Tuesday, December 5, 2023

Comparing 2014 and 2017 Dayi 7542 versions


2017 version left, in all photos


So many of these review posts start with considering why it makes sense to comparison taste teas together.  A new tea friend bought me some of a 2017 7542 (Dayi / Tae Tea sheng pu'er) version when we met at a local Bangkok shop recently (at Sen Xing Fa), so I wanted to write up what it's like.

This also relates to considering what sheng versions are like at different stages of fermentation transition, of different character types and ages.  It's nice checking in with a benchmark version from time to time to help place others.  

7542 versions tend to really need about 20 years of aging to be ready to drink, or 25 to 30 years in drier and cooler storage conditions, so trying 6 and 9 year old versions is a little odd.  It's still interesting see where they are in their transition, and comparing other less intense sheng versions with them at similar transition points can be interesting.

I already owned the rest of a cake of this 2014 version.  I had drank more than really made sense earlier, going a little beyond checking on it every year or so.  I'm not sure what that was about.


Review:





2017:  a little harsh, but surprisingly pleasant in comparison with what I expected.  There's lots of bitterness, coupled with astringency structure, but plenty of warm tones for this being so young.  Of course it's intense.  Some pleasant saddle leather sort of earthier range is present, leaning towards typical Xiaguan range.  I suppose that someone could interpret fruit or spice being present, since this is so complex, but earthiness stands out more, along with that astringency and structure.  Mineral base is a part of all that too.

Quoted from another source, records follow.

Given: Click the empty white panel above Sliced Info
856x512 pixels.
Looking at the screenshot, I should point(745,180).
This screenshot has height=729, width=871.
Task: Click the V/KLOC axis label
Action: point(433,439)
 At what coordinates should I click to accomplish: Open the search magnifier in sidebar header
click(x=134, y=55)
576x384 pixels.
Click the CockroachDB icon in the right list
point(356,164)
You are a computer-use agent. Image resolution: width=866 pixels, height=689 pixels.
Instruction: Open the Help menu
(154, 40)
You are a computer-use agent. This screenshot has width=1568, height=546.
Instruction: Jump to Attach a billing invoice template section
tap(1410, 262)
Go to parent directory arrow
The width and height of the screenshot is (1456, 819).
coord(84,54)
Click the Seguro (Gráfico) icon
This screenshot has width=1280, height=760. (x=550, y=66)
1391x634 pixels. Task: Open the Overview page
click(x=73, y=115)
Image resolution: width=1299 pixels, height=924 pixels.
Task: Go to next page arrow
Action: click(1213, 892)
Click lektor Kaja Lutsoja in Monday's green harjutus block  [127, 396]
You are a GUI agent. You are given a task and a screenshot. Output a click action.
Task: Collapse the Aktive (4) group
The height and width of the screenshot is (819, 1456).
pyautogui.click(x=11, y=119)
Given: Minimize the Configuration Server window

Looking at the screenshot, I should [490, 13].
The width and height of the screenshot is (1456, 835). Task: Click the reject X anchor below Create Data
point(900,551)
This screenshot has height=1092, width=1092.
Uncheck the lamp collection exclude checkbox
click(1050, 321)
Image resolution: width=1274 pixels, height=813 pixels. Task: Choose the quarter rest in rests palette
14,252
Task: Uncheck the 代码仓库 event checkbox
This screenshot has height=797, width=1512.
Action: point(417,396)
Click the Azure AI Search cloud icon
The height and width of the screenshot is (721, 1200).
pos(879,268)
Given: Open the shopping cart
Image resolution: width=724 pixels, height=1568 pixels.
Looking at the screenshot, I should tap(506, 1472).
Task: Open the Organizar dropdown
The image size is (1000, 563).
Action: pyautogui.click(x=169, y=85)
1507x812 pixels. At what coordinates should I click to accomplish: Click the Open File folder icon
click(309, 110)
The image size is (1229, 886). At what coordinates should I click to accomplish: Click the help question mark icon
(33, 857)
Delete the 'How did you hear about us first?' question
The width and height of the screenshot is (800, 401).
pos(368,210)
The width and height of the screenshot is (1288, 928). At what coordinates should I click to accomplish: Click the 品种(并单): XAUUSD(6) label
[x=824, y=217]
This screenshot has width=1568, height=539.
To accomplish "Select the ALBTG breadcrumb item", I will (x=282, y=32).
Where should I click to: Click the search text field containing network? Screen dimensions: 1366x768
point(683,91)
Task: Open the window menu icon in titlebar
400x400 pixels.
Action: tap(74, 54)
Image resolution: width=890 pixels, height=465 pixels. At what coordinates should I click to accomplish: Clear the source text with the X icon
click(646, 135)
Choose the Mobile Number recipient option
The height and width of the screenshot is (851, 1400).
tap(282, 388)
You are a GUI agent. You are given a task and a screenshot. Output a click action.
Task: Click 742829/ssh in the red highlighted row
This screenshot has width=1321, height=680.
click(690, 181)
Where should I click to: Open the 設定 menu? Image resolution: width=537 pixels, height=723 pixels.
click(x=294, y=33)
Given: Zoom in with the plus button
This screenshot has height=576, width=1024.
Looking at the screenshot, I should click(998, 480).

2014:  this is quite different, relatively speaking.  It's still intense, with lots of complexity, and not in an entirely different character range, but a smooth and rich spice sort of tone really dominates, at least at this round.  9 years is a long time to transition where this tea has been, in Bangkok.  In Kunming storage it would still exhibit a lot of freshness, but this has turned a corner for character form, more onto warmer tones.  It still needs plenty more time to reach its optimum; this is still an in-transition early-form review, a check on transition progress.  

That wood and spice tone is hard to describe.  It's like cedar or redwood, but towards spice from that, with an odd changed character to it, as driftwood takes on.  It's clean in effect; no mustiness.  There is an earthy edge leaning a bit towards leather, or even mushroom, back to that Xiaguan reference, but I think this will clean up in the next couple of rounds, that it might just be an early round transition phase.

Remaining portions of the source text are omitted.